Plusieurs estiment qu’une solution à deux États sur la base des frontières de 1967 est la seule voie pour résoudre équitablement le conflit palestino-israélien. Cela nécessiterait la création d’un état palestinien indépendant et contigu à l’ouest du Jourdain et joint à la bande de Gaza sur la Méditerranée. Mais plusieurs facteurs rendent la solution à deux États de moins en moins probable, notamment l’élection, en 2009, du gouvernement de droite le plus va-t-en guerre des dernières années et la colonisation continue des territoires palestiniens par près de 500 000 colons israéliens. Il y a pourtant bien peu de solutions de rechange valables à l’option des deux États. Comme l’a dit l’ancien Premier Ministre Ehud Olmert en 2007 : « Le jour où la solution à deux États s’écroule, et où nous nous trouvons confrontés à une lutte semblable à celle en Afrique du Sud pour des droits de vote égaux (même pour les Palestiniens dans les territoires), alors ce sera la fin de l’État d’Israël. »[1]

 

Quelles sont les solutions de rechange à l’option des deux États ?
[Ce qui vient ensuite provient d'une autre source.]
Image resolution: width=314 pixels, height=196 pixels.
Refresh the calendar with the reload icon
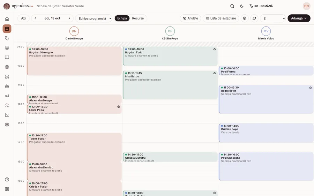point(254,18)
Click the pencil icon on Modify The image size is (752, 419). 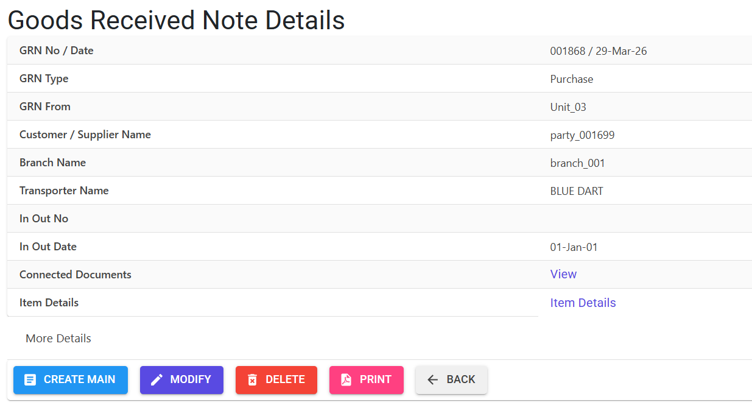point(156,380)
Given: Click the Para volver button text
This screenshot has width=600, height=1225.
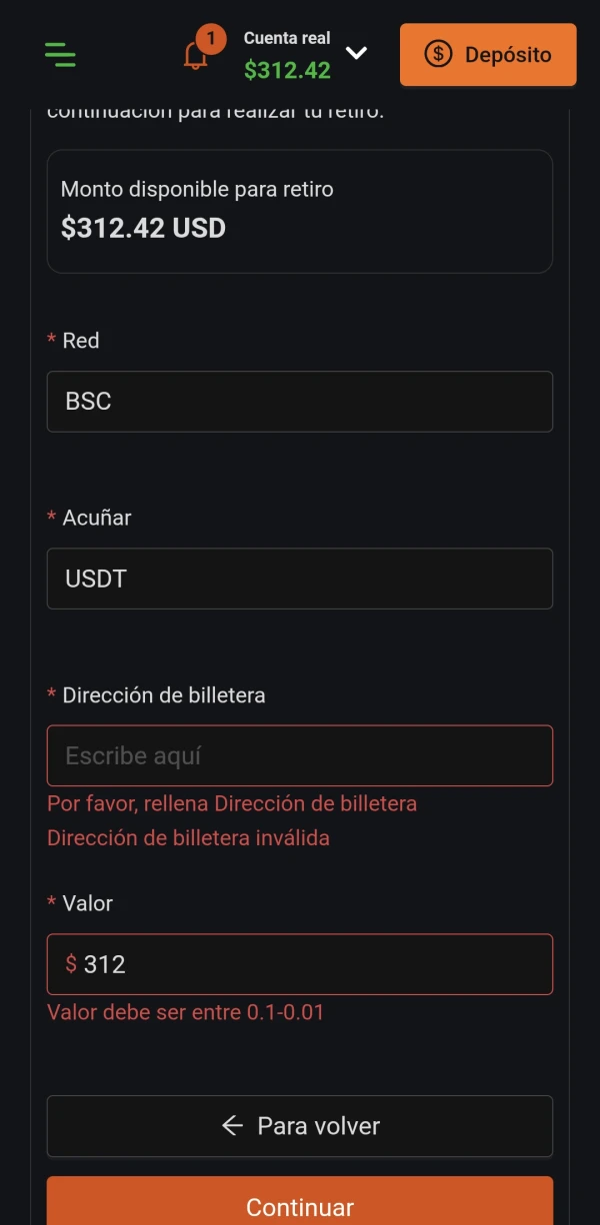Looking at the screenshot, I should [x=318, y=1126].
John J. Mearsheimer, théoricien réaliste en relations internationales et professeur de sciences politiques à l’université de Chicago a coécrit le livre Le Lobby pro-israélien et la politique étrangère américaine. Mearsheimer croit que « Israël ne permettra pas aux Palestiniens d’avoir leur propre état viable à Gaza et en Cisjordanie. [...] Ces territoires seront plutôt annexés dans un "Grand Israël" qui sera un État apartheid ayant une ressemblance frappante avec l’Afrique du Sud sous l’apartheid. »[2]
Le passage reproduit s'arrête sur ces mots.